TASK DATA —
========================================================================

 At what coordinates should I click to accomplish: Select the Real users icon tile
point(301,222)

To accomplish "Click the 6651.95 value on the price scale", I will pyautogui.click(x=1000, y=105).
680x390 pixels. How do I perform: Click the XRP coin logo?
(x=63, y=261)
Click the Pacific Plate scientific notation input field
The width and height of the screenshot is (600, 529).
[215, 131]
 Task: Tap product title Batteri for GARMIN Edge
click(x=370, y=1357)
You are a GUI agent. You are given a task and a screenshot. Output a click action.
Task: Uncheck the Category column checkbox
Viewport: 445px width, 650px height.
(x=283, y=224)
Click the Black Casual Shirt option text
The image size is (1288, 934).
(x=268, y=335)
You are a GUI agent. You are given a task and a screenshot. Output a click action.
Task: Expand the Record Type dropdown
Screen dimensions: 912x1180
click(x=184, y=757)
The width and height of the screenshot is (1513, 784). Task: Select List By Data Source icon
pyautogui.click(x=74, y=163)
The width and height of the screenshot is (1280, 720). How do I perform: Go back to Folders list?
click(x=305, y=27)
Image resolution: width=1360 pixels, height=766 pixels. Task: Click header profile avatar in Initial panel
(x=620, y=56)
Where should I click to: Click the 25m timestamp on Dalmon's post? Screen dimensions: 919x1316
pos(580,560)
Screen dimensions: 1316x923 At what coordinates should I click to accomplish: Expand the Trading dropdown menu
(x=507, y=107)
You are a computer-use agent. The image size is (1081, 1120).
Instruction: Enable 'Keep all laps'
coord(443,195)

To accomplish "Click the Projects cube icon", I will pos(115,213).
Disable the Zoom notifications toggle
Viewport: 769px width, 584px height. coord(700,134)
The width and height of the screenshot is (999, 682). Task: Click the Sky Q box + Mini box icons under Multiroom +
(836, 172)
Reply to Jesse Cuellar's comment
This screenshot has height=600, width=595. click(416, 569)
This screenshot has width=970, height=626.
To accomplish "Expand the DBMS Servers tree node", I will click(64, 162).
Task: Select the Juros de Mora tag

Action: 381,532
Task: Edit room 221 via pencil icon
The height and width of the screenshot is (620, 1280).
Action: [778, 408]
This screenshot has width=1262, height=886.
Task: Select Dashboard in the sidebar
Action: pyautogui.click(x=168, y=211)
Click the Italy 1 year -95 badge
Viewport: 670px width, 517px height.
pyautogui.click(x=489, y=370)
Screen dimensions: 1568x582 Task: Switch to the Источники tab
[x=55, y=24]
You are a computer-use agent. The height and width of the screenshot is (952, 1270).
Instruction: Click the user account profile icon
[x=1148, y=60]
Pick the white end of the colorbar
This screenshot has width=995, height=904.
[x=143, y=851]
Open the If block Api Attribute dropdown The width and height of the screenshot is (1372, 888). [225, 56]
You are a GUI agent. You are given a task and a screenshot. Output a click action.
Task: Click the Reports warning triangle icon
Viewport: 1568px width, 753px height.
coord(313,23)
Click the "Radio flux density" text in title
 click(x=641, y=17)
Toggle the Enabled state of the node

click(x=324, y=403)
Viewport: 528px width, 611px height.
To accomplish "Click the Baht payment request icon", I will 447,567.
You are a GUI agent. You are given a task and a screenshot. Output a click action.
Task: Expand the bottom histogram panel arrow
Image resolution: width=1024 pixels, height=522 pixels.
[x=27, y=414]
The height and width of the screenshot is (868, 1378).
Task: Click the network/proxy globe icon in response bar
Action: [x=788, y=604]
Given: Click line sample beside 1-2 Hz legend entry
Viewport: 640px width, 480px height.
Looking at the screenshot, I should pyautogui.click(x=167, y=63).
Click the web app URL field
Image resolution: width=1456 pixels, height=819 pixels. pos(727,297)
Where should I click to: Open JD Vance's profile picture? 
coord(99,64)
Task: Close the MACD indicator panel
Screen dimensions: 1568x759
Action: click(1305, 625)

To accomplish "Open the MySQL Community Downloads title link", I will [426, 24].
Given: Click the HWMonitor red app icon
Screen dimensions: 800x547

========================================================================

PROBLEM DESCRIPTION —
Repeat the lines from the one containing "will [426, 24]." through the end of the lines, including both ends.

CORRECT ANSWER —
To accomplish "Open the MySQL Community Downloads title link", I will [426, 24].
Given: Click the HWMonitor red app icon
Screen dimensions: 800x547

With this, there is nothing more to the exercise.